[Start of Attachment]

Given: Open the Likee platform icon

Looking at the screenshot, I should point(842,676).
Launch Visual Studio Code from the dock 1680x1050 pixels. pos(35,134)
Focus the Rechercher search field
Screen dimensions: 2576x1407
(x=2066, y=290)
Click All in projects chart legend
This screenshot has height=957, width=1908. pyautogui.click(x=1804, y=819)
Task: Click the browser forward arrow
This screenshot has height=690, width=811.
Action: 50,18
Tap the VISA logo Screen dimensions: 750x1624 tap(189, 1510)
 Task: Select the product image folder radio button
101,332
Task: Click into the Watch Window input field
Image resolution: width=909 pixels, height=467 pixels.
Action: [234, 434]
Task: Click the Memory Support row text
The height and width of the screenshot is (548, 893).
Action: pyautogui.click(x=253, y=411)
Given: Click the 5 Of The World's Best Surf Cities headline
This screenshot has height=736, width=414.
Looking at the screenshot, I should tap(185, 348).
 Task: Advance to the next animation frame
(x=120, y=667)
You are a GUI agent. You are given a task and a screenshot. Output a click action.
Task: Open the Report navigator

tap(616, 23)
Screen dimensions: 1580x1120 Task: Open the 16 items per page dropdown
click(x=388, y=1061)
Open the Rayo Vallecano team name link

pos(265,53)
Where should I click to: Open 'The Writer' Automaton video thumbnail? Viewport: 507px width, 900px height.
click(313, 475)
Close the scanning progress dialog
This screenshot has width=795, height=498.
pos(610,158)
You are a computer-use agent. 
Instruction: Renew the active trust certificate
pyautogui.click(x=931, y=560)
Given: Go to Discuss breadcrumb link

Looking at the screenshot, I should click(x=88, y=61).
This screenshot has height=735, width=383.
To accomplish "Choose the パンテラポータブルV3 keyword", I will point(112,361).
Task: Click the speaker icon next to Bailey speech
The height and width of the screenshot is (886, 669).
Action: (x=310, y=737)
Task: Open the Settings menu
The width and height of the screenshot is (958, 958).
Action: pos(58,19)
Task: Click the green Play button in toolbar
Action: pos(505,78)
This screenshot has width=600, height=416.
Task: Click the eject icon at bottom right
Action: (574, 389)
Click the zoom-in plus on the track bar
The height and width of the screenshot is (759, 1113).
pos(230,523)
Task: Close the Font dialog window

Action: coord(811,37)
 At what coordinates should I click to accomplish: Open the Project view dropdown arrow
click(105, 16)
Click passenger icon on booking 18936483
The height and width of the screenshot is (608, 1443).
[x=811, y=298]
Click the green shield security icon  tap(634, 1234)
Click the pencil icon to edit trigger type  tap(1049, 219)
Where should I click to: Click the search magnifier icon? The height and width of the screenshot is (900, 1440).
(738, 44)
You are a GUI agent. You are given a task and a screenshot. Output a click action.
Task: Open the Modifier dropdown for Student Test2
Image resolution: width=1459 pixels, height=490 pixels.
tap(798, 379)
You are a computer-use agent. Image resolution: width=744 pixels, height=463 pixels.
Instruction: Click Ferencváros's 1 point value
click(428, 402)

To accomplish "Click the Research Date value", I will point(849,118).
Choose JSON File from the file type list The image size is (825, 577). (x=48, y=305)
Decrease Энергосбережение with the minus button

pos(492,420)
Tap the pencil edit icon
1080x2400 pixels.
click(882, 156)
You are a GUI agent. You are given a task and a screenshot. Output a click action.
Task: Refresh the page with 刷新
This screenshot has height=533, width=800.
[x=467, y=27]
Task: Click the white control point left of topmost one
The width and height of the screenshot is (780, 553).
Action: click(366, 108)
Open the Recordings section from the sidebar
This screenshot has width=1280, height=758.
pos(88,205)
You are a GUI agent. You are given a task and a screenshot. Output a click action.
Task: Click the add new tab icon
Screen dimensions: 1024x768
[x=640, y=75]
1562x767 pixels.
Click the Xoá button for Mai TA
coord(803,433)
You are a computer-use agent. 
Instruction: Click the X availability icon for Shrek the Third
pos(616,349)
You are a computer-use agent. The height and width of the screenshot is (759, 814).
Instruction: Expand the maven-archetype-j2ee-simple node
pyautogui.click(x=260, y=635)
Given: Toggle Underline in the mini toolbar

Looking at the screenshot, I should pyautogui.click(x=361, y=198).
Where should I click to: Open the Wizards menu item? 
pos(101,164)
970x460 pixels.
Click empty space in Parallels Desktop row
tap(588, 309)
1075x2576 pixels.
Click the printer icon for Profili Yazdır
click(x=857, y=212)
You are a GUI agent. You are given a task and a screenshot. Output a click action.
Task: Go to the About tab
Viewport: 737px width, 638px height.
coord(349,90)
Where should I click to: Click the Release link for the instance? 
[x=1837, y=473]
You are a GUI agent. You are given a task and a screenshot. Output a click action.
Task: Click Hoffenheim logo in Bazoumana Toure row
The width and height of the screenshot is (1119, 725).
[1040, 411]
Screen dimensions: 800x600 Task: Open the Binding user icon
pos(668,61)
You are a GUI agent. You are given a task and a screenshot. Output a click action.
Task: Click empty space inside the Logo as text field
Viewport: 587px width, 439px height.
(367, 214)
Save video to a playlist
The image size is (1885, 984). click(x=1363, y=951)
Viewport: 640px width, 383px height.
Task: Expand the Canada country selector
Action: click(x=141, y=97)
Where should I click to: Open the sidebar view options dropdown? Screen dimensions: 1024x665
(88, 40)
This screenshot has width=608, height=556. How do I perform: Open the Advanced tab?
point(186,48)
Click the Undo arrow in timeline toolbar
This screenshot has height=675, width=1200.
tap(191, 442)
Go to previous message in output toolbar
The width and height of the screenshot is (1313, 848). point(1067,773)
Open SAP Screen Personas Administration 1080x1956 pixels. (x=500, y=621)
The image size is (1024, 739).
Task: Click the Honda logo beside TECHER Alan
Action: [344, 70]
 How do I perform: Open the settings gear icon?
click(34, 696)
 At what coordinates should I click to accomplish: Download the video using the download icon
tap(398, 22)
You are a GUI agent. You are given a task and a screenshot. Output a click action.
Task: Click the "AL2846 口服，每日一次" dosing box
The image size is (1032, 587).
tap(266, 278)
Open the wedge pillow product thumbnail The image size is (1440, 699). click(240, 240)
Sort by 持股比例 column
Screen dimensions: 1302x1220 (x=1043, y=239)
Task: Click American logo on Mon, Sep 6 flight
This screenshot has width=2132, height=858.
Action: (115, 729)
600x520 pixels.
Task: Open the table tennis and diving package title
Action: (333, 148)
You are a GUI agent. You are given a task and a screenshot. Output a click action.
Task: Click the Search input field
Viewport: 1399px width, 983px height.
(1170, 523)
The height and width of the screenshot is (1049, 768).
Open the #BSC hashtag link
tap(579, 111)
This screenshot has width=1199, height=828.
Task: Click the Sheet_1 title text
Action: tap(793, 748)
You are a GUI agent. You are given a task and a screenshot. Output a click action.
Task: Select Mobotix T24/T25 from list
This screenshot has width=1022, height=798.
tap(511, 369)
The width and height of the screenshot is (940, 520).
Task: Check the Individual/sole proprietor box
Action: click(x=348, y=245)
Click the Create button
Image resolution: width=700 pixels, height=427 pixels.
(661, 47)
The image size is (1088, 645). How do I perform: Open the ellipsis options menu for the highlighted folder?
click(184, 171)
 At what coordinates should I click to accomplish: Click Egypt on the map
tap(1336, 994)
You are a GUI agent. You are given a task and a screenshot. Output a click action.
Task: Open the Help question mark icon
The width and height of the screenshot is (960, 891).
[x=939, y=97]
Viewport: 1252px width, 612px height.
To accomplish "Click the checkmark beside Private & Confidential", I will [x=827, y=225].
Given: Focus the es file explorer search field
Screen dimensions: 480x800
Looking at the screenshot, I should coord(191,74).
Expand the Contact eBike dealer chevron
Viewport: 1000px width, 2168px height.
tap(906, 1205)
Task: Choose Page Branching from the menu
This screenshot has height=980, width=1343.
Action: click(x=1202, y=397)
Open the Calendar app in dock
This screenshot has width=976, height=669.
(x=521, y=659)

[End of Attachment]

> [TASK ITEM]: Nothing should appear in the answer except the lines above from the line with "Task: Click the Search input field" through the line with "Viewport: 1252px width, 612px height.", both included, written out exactly.

> [REPLY]:
Task: Click the Search input field
Viewport: 1399px width, 983px height.
(1170, 523)
The height and width of the screenshot is (1049, 768).
Open the #BSC hashtag link
tap(579, 111)
This screenshot has width=1199, height=828.
Task: Click the Sheet_1 title text
Action: tap(793, 748)
You are a GUI agent. You are given a task and a screenshot. Output a click action.
Task: Select Mobotix T24/T25 from list
This screenshot has width=1022, height=798.
tap(511, 369)
The width and height of the screenshot is (940, 520).
Task: Check the Individual/sole proprietor box
Action: click(x=348, y=245)
Click the Create button
Image resolution: width=700 pixels, height=427 pixels.
(661, 47)
The image size is (1088, 645). How do I perform: Open the ellipsis options menu for the highlighted folder?
click(184, 171)
 At what coordinates should I click to accomplish: Click Egypt on the map
tap(1336, 994)
You are a GUI agent. You are given a task and a screenshot. Output a click action.
Task: Open the Help question mark icon
The width and height of the screenshot is (960, 891).
[x=939, y=97]
Viewport: 1252px width, 612px height.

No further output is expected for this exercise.